━━━━━ Source passage ━━━━━

Under this following subsciprions will qualify—Any sum paid as subscription to any scheme of

  1. a public sector company engaged in providing long term finance for purchase, or construction of residential houses in India.
  2. any authority like housing board constituted in India for the purposes of planning, development or improvement of cities/towns and villages.

(14) Any subscription in deposit scheme of Central Govt. Any subscription to any such security of the Central Government or any such deposit schemes as Central Government may notify in Official Gazettee, specify in this behalf will qualify for deduction u/s 80C.

(15) Term Deposits with Banks. Term deposits with certain scheduled banks of not less than 5 years duration as per scheme framed by Central Government shall also qualify for deduction u/s 80C.

(16) Amount deposited or invested in Equity Linked Saving Scheme (ELSS). Amount invested in Equity linked Savings Scheme fully qualify for this deduction.

(17) Repayment of house building loan. Any amount repaid under house building loan taken from Govt., LIC, Bank, HDFC, HUDCO or other housing finance institutions or employer [Not from friends or relatives]

OR

Amount repaid as full price or installment of price of a house purchased from Govt. or an approved agency up to actual amount repaid shall fully qualify for deduction u/s 80C.

The amount repaid must not include interest on loan or ground rent but shall include stamp duty and registration charges.

(18) Payment of Tuition fees. Any amount paid as tuition fees (excluding any payment towards any development fees or donation or payment of similar nature whether) at the time of admission or thereafter to

(a) any school, college or university or other educational institution situated in India,

(b) for the purpose of full time education of any two children of the individual.

The amount, which shall qualify under this section, shall not exceed actual amount paid as tuition fee for two children only.

━━━━━ Entries provided ━━━━━

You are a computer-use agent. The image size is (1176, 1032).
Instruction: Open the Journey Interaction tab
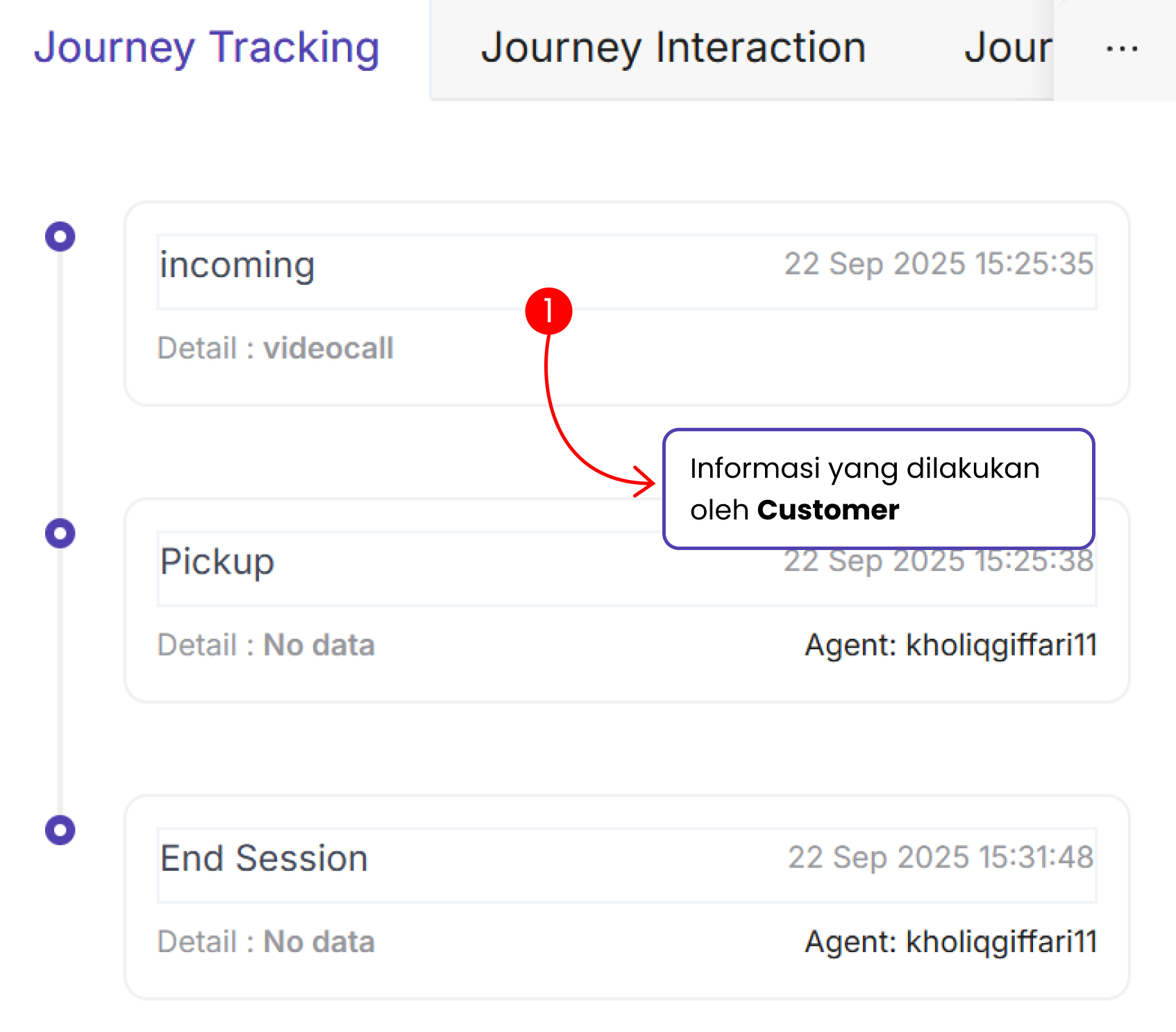click(x=673, y=48)
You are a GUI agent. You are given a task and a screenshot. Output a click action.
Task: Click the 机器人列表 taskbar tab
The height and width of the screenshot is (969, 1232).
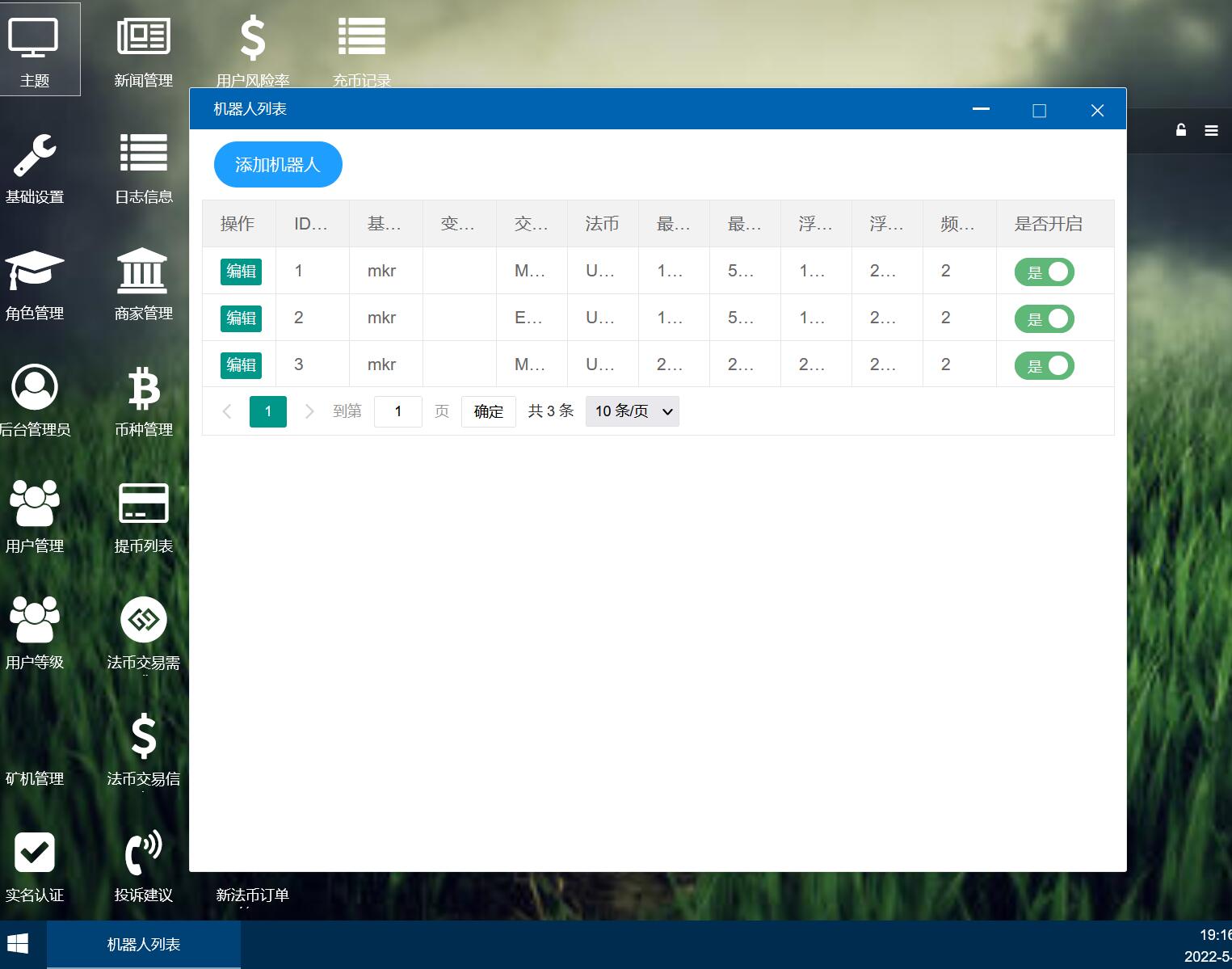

━━━━━

Apply what you read:
#1 In the passage on Section 80C deductions, what is the minimum duration a term deposit with a scheduled bank must have to qualify?
#2 List every source of a house building loan whose repayment the passage on Section 80C deductions says will qualify.

Task solutions:
#1 Not less than 5 years.

#2 Govt., LIC, Bank, HDFC, HUDCO, other housing finance institutions, employer